Ohio Police Chief Charged With Covering Up Officer On Cadette Rape, Menacing

A police chief in Ohio has been charged with covering up horrible crimes. Robert Lampela, 53, also known as "Ric," according to the News Herald, works for the Put-In-Bay, OH, police department, located on South Bass Island.

Attorney General Mike DeWine's office announced the state was pressing charges against Chief Lampela Friday during a press conference, according to the Sandusky Register. The charges come as part of a six-month investigation into the department.

The charges against the police chief include one count each of aggravated menacing and dereliction of duty. Both charges are the result of incidents that allegedly happened in 2012 and 2003 respectively, according to the News Herald.

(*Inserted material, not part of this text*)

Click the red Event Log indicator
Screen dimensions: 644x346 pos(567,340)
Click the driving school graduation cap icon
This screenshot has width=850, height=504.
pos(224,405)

Lampela allegedly covered up allegations of a rape committed in the South Bass Island police employee dorms to "prevent negative publicity" in 2003, according to the News Herald. He allegedly ignored the alleged rape and report by refusing to allow the victim, a police cadet, to file a police report against her attackers, two fellow officers, the report said.

During the six-month investigation into the charges, Lampela allegedly lied to investigators, and insisted that no one tried to report the rape. However, as the initials of both people are in the report, investigators knew he was lying to them. This resulted in another charge – two counts of falsification – against him; one count falsification for each of the two people he said did not report the alleged rape.

A special prosecutor for the attorney general's office, Margaret Tamaro, said in her report on the matter that, "unprofessional conduct is not a crime," which is one reason no other officers were charged.

Tamaro also wrote in her report that, "Put-in-Bay police officers' actions fell far short of what was expected."

The police chief was charged with the aggravated menacing count as the result of a boisterous conversation in 2012, according to the News Herald. While talking with fellow officer Jeff Herald, Lampela allegedly brandished his weapon, which worried a third officer so much that he "prepared to draw his gun" by unstrapping the holster.

Sheriff Steve Levorchick from the Ottawa County's Sheriff's office heads up the investigation, which started in August 2014, and the Bureau of Criminal Identification and Investigation (BCII), part of the attorney general's office, provided resources and support.

According to the Columbus Dispatch, in September 2014, Sheriff Levorchick started investigating the entire Put-In-Bay Police Department after receiving numerous complaints from South Bass Island inhabitants.

Chief among the complaints against the Put-In-Bay police department, and against Chief Lampela specifically, were numerous allegations made of "unlawful arrests and heavy-handed tactics" that the police used against citizens, according to the Ashland Times Gazette.

Put-In-Bay business owner Mark Mathys said the Put-In-Bay Police targets his business and employees "unfairly," and cited the September, 2013, arrest of three of his employees as an example, according to News Herald.

Although the arrests resulted in dropped charges for one employee and the acquittal of the other two during jury trials, Mathys called the arrests a "'wholly unjustified' violation of civil rights."

According to the Columbus Dispatch, Police Chief Lampela said during a September, 2014, interview that he "welcomed the probe," into the department because he didn't think any of his officers would be charged with anything.

The Sheriff's office had other plans, though, and charged the police chief himself with the three crimes.

Even though the crimes are only misdemeanors, the serious nature of the charges and the fact that a police chief is charged with the crimes "usually results in a suspension," according to Councilman Jeff Koehler via the News Herald.

The investigation is ongoing, according to Dan Tierney, spokesperson for the AG's Office. While the AG does not expect to charge other officers with a crime, or in connection with Lampela's alleged crimes, the AG's Office refuses to release the investigation reports, citing the "ongoing investigation clause," according to the Sandusky Register.

Police Chief Lampela is expected at Ottawa County Municipal Court on March 25. If he is found guilty of all charges, he could face up to 21 months in jail.